A friend of mine just starting his data engineering career journey reached out to me because he had issues with setting Cassandra DB on his system. So I decided to document the whole process so other data engineering newbies can have access to it.
Basic Requirements for getting started
After you install Python open your command line or download the terminal from Microsoft Store.
You can use the guide provided by Apache here
Open the terminal and you will see this
After setting up your docker input this
docker pull cassandra:latest
Cassandra is already installed you can view it on your Docker UI
you can create a new host/port for Cassandra by the following command
docker run --name cassandra -d cassandra
your hostname must come after --name while -d cassandra remains unchanged I decided to name my host Cassandra itself.
verify that your hostname is setup on docker by using this command
docker ps
To set up the hostname I had several errors and I will explain how you can bypass the errors.

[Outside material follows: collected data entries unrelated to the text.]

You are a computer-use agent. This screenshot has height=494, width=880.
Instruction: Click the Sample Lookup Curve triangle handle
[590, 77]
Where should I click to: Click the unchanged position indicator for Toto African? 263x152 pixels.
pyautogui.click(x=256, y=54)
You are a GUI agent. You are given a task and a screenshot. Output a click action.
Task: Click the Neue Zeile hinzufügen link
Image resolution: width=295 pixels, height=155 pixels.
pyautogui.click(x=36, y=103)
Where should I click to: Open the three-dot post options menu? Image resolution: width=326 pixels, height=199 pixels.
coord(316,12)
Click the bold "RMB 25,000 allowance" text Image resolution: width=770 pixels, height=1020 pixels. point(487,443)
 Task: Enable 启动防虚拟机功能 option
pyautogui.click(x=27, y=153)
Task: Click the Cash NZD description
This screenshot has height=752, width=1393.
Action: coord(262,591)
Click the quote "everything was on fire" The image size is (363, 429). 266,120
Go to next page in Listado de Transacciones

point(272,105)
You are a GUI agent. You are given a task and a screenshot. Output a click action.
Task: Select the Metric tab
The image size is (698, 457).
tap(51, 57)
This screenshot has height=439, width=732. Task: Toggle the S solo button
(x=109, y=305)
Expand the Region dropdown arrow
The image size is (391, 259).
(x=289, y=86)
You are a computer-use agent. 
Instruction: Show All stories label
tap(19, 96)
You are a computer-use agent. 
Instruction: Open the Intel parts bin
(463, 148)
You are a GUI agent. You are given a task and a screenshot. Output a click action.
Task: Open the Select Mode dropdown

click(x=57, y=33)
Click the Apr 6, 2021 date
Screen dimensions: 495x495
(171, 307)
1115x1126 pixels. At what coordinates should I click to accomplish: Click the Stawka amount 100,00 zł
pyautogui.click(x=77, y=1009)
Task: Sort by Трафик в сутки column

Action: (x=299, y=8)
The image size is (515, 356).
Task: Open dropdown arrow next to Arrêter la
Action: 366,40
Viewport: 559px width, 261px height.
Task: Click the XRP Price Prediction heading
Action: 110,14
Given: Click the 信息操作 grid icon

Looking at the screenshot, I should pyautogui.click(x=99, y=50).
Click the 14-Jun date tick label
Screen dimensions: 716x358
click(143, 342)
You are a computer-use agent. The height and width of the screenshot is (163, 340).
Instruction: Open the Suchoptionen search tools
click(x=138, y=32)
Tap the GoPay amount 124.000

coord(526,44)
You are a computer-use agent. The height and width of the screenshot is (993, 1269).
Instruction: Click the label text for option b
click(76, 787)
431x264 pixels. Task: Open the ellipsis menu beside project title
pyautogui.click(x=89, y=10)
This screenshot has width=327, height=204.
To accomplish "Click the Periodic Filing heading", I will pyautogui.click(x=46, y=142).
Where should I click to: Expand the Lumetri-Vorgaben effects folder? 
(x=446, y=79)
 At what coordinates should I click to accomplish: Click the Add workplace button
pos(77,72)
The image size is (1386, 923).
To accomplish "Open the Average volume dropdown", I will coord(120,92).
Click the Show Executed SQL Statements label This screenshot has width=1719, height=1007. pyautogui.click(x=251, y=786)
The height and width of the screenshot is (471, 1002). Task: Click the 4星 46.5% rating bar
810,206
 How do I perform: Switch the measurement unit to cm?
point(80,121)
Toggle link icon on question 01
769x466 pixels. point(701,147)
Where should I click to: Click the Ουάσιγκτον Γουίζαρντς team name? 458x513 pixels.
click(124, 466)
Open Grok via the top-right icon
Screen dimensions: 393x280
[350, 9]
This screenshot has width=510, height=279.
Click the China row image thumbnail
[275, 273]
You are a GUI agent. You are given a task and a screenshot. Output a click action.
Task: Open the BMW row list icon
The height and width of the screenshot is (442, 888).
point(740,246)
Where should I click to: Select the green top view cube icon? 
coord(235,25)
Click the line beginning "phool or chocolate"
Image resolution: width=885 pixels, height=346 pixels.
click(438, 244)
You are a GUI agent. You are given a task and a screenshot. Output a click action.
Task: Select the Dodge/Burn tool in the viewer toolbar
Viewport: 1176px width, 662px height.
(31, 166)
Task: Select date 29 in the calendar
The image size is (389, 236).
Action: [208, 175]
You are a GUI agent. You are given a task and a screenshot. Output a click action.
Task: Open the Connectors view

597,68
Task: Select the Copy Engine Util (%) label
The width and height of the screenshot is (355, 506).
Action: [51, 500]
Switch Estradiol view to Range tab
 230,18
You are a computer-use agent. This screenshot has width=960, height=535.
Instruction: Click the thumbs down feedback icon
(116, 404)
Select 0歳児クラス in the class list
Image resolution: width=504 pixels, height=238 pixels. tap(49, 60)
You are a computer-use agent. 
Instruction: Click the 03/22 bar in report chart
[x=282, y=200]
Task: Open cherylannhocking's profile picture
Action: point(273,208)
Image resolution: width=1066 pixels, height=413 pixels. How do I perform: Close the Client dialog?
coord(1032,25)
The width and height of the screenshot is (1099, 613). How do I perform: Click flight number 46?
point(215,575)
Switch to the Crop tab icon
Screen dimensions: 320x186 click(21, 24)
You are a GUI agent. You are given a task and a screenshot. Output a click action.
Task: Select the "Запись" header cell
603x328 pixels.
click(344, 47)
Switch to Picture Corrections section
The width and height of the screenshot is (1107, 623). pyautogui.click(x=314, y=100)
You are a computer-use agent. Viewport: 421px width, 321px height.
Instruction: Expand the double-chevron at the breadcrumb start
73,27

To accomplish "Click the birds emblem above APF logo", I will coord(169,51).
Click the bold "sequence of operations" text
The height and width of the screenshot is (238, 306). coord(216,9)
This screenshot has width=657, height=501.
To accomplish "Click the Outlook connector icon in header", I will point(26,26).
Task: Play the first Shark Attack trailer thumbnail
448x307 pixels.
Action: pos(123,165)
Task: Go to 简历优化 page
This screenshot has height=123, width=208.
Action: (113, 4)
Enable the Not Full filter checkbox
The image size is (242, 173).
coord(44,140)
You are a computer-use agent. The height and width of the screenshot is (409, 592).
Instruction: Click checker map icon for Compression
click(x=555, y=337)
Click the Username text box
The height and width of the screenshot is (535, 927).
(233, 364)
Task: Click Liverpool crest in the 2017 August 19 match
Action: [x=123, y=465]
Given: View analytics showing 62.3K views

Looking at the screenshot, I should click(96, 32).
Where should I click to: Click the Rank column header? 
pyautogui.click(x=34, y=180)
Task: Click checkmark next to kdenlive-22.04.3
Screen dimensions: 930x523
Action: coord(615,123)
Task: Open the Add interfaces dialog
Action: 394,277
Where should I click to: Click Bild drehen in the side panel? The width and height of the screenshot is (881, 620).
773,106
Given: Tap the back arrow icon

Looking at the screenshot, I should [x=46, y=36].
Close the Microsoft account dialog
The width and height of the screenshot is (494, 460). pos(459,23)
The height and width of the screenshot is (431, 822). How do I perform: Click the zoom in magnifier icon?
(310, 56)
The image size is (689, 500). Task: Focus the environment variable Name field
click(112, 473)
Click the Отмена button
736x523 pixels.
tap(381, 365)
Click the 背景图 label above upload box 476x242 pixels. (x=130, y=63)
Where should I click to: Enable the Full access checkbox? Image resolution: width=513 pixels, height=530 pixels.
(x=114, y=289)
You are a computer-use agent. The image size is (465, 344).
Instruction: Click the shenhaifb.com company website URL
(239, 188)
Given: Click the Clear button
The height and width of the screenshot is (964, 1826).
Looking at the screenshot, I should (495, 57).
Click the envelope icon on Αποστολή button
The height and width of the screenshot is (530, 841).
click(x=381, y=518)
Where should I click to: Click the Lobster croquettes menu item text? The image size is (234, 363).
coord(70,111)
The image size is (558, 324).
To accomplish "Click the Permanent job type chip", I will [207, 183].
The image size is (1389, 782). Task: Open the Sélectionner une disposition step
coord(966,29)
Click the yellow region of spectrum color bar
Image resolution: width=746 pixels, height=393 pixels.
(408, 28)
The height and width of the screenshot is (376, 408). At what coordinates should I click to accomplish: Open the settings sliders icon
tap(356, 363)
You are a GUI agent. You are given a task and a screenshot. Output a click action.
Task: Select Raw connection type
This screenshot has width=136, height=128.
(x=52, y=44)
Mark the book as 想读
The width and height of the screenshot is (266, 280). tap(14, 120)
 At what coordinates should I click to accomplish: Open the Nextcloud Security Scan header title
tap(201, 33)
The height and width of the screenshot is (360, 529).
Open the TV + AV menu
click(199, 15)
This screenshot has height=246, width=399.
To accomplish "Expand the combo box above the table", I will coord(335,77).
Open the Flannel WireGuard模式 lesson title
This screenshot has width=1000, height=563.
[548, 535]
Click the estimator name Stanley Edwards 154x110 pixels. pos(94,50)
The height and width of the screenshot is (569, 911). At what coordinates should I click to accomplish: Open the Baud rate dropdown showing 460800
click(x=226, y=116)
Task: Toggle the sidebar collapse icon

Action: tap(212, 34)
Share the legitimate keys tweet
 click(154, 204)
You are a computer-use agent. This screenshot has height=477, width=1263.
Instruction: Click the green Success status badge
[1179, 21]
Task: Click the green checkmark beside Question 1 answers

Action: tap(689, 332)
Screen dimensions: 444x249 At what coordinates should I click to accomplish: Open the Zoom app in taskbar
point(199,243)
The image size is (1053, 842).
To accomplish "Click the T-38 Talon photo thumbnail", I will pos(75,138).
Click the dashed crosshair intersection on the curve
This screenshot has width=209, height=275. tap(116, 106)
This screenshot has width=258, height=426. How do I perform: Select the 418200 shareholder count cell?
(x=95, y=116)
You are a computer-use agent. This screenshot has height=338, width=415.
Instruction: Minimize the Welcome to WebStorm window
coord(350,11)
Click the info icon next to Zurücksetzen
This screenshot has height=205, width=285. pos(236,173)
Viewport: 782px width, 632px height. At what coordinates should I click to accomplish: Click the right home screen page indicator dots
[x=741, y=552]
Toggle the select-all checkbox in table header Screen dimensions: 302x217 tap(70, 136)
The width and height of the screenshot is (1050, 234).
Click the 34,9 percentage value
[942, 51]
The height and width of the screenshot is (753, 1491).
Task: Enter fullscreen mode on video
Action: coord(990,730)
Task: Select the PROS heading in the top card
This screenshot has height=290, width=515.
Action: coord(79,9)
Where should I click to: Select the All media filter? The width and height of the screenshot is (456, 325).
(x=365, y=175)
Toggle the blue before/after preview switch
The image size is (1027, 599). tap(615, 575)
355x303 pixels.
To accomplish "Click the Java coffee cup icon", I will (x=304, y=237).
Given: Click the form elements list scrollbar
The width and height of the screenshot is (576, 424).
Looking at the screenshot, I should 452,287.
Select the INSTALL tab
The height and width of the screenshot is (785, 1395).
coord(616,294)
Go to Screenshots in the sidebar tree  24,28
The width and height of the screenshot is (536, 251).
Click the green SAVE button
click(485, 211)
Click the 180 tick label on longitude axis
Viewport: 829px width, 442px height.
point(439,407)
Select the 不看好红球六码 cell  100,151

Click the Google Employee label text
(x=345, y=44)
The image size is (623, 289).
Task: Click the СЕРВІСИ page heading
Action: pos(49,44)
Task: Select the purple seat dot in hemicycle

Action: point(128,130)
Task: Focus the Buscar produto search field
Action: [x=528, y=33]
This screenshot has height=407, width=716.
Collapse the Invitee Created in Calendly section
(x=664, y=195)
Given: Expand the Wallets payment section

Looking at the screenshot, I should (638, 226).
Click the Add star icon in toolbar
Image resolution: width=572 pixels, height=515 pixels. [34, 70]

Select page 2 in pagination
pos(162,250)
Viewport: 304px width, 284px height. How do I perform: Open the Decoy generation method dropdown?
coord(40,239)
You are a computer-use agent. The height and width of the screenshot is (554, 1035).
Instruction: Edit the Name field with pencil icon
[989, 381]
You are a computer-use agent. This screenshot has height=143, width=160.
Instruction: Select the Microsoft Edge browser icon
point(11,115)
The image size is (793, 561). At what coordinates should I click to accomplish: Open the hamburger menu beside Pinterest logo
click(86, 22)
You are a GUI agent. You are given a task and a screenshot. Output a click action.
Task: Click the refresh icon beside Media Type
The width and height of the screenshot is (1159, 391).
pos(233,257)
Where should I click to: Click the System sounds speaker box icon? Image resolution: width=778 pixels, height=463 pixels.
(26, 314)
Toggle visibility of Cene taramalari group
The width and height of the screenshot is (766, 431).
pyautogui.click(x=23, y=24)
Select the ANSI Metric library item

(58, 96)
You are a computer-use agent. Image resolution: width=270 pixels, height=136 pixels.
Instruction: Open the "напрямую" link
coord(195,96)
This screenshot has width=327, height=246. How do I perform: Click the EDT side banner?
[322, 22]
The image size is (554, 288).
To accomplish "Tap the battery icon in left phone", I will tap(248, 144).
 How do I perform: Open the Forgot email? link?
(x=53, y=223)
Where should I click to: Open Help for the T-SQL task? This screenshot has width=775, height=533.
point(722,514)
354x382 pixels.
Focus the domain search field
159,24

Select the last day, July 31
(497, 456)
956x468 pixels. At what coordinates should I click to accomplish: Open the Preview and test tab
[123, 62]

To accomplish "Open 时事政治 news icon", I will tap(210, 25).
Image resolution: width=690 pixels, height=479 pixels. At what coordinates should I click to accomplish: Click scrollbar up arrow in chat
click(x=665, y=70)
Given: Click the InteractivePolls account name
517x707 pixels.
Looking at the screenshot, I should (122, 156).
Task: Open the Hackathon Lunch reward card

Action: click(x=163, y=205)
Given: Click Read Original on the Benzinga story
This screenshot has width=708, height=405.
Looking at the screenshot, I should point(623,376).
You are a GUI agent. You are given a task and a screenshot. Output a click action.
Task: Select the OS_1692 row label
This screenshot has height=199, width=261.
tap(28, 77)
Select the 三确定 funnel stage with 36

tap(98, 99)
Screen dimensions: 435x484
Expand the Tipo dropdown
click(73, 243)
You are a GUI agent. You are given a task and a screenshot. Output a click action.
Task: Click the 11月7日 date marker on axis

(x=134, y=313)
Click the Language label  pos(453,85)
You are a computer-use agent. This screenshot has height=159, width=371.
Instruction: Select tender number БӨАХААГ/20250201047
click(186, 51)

Open a new command line and input the following command
pip install cqlsh
use the following command
docker exec -it cassandra bash
you would see the following
input the following command after /#
apt-get update
Next you input this command
apt-get install -y python3-pip
After loading input this command
exit
input this command ti run the localhost
docker exec -it cassandra cqlsh
you should see this
indicating it is being set up already
To get teh above image I followed the following steps from Apache Cassandra Page Here
Step 3, 4, 6 and 7.